Some insiders claimed that Jeff Kwatinetz of The Firm was fired because he had allegedly made himself the bad guy in an ongoing feud between Clarkson and RCA. Now, sources claim that Kwatinetz actually demanded a $15 million advance for Clarkson from RCA last summer.

This was the beginning of the end. Hence, Clarkson received a much more reasonable $1.5 million advance.

Also, The video for “Never Again,” the first single, cost $600,000, and that another $300,000 was spent on promoting it to radio stations. Its seems RCA was disappointed with the results since “Never Again” didn’t chart well or garner the airplay they anticipated.

RCA is now following Clarkson’s wishes and putting out the second single ‘Sober’.

Some label people are skeptic. As the label’s people say: Clarkson is a pop star. She isn’t Joan Jett. There will be euphoria next week when she’s No. 1, but in weeks two, three and four when the album fades away, no one will remember that.

RCA shipped 850,000 copies of “My December” and doesn’t expect to need more.

Lastly, Kwatinetz, is held responsible for Clarkson’s tour plans being scuttled.

“He booked her into arenas that she couldn’t possibly have sold out, instead of 2,000 or 3,000 seat theaters,” a source said. “He really blew it.”

Despite all the ruckus over “My December,” Clarkson won’t be leaving RCA any time soon.

“We have a long term deal with her,” a source said. “We’re in the Kelly Clarkson business for a long time.

If she wants to come back and make a big hit record next time, we’re here.”

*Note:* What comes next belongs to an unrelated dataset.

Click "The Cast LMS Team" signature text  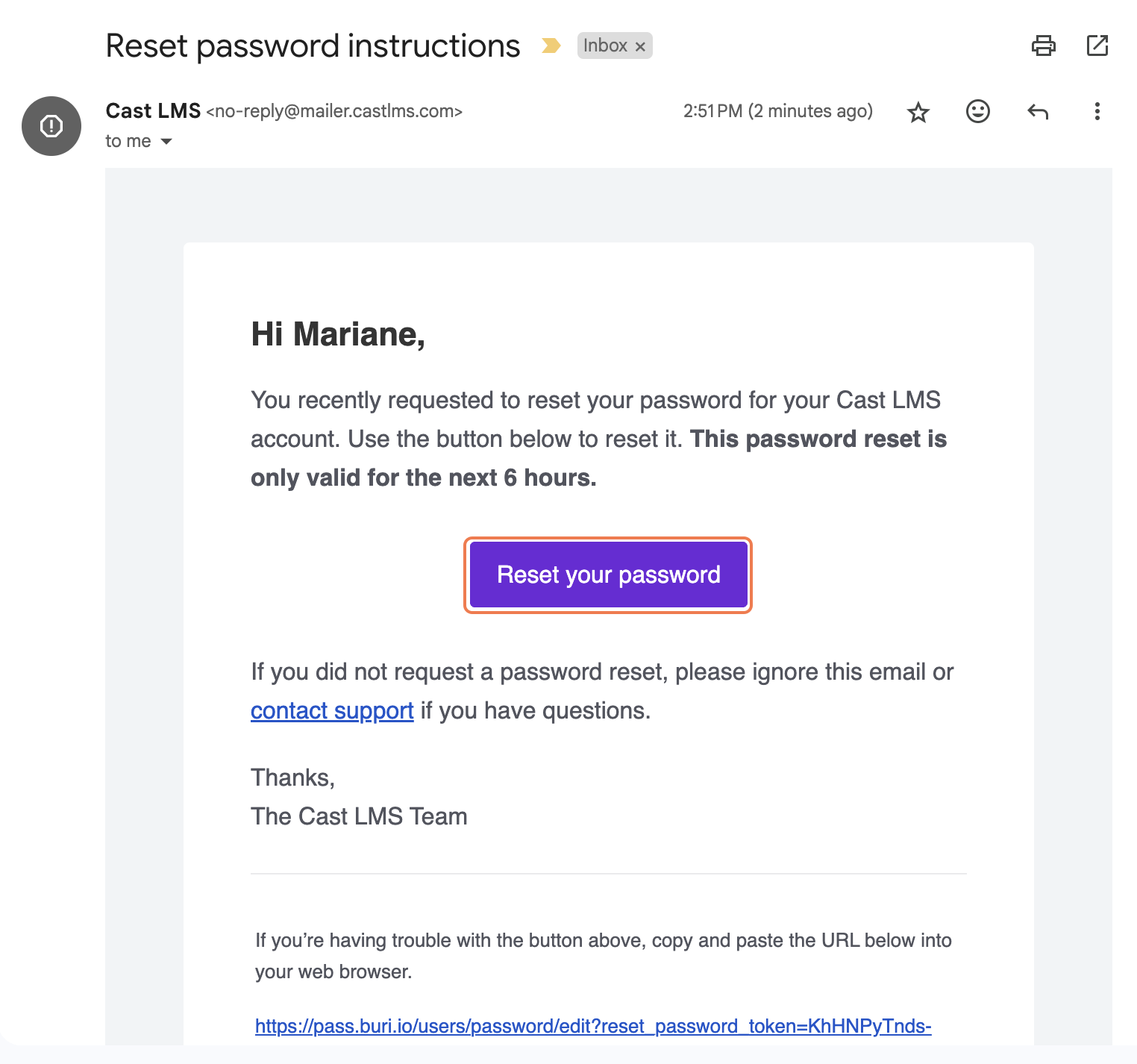(x=359, y=816)
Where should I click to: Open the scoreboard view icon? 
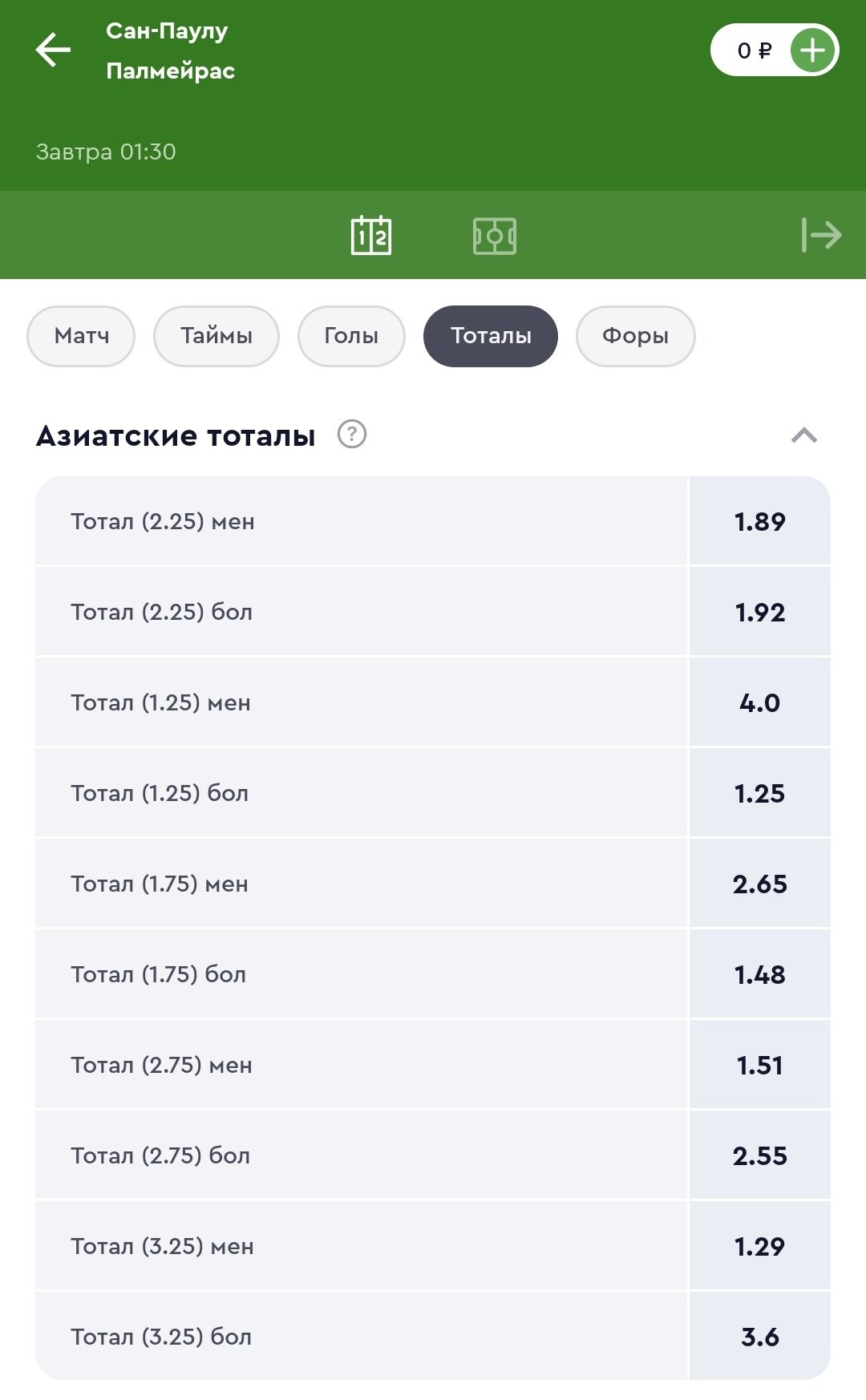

Bottom line: This isn’t the first time that a manager got fired for convincing an artist they should playing arenas when they should be performing 2,000-3,000 theaters. Its embarrassing for an artist to walk out on stage to a half empty arena. This music business is a marathon not a sprint. Managers need to build an artist slowly. Some execs choose to play the greed card, but they always lose in the end. I hope it was worth it.